- Church: Catholic Church
- Archdiocese: Archdiocese of Nueva Segovia
- In office: 22 May 1999 – 12 February 2005
- Predecessor: Orlando Quevedo
- Successor: Ernesto Salgado
- Previous post: Bishop of Laoag (1978-1999)

Orders
- Ordination: 21 March 1953
- Consecration: 19 January 1979 by Bruno Torpigliani

Personal details
- Born: Edmundo Madarang Abaya 19 January 1929 Candon, Ilocos Sur, Philippine Insular Government, United States
- Died: 20 September 2018 (aged 89) San Juan, National Capital Region, Philippines

= Edmundo Abaya =

Filipino Catholic archbishop (1929–2018)

Edmundo Madarang Abaya (19 January 1929 – 20 September 2018) was a Filipino Catholic archbishop. He served as a priest from 1953 until 1978, when he was the bishop of Laoag. He was appointed as the archbishop of Nueva Segovia in 1999. He eventually retired in 2005.

== Early life ==
Edmundo Abaya was born on January 19, 1929, in Candon, Ilocos Sur. He studied his tertiary studies at the University of Santo Tomas from 1947 to 1953.

== Career ==
He was ordained as priest on March 21, 1953. Pope John Paul II made him the bishop of the Roman Catholic Diocese of Laoag on December 11, 1978. He was the first Filipino bishop officially appointed by the pope. He served as the chairman for Catholic Bishops' Conference of the Philippines Commission on Ecumenical and Interreligious Affairs from 1988 to 1989. He served as a member of the CBCP Permanent Council from 1990 to 1991.

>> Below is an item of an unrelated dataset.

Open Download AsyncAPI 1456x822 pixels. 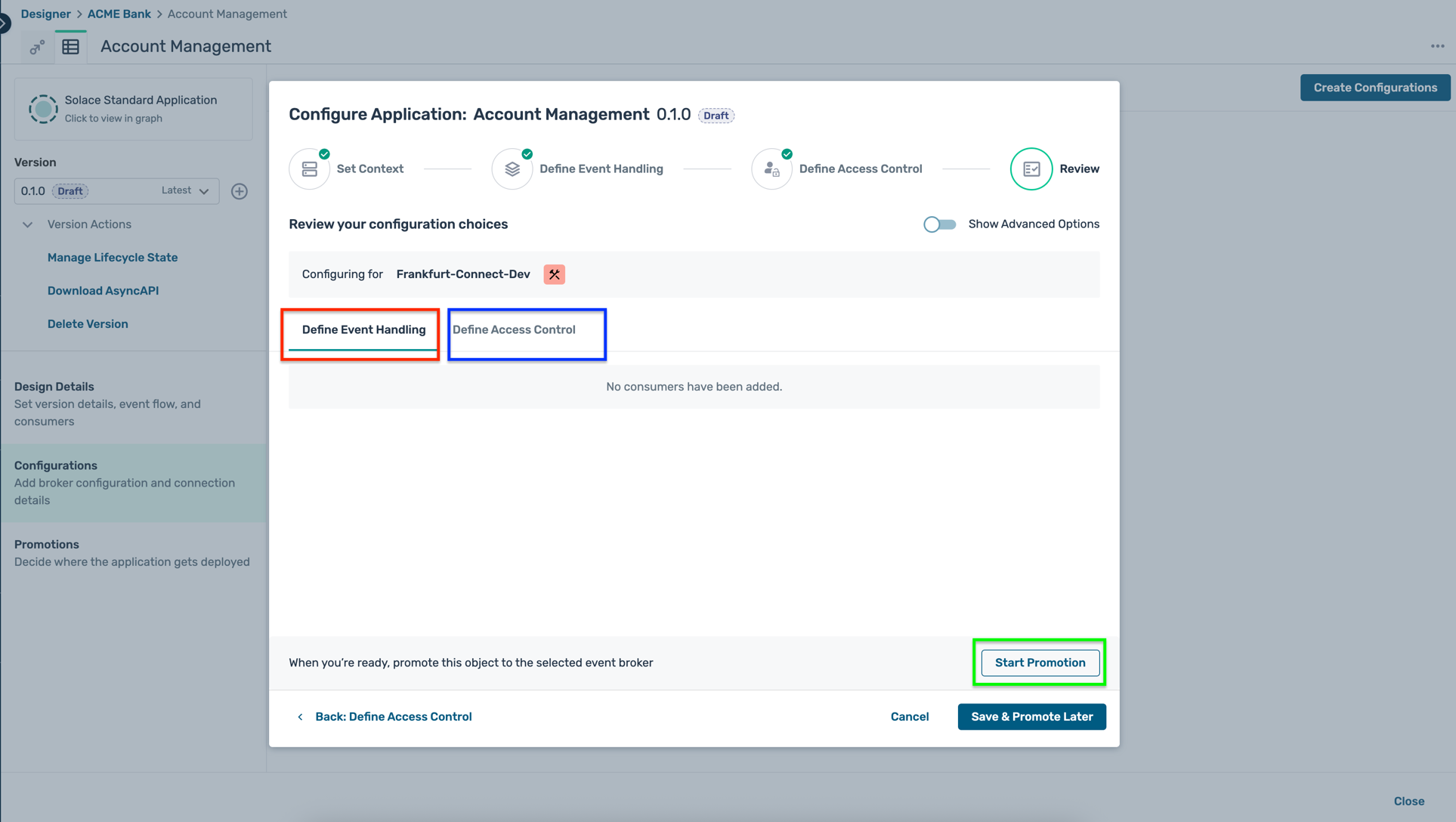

He was ordained and officially installed on January 19, 1979. He was appointed as the archbishop of the Roman Catholic Archdiocese of Nueva Segovia on May 22, 1999. He was officially installed on September 8 of the same year. His episcopal motto was "Cor Ardens Caritate". He retired on May 31, 2005.

== Death ==
He died on September 20, 2018, at the Cardinal Santos Medical Center in San Juan, Metro Manila. He was 89 years old.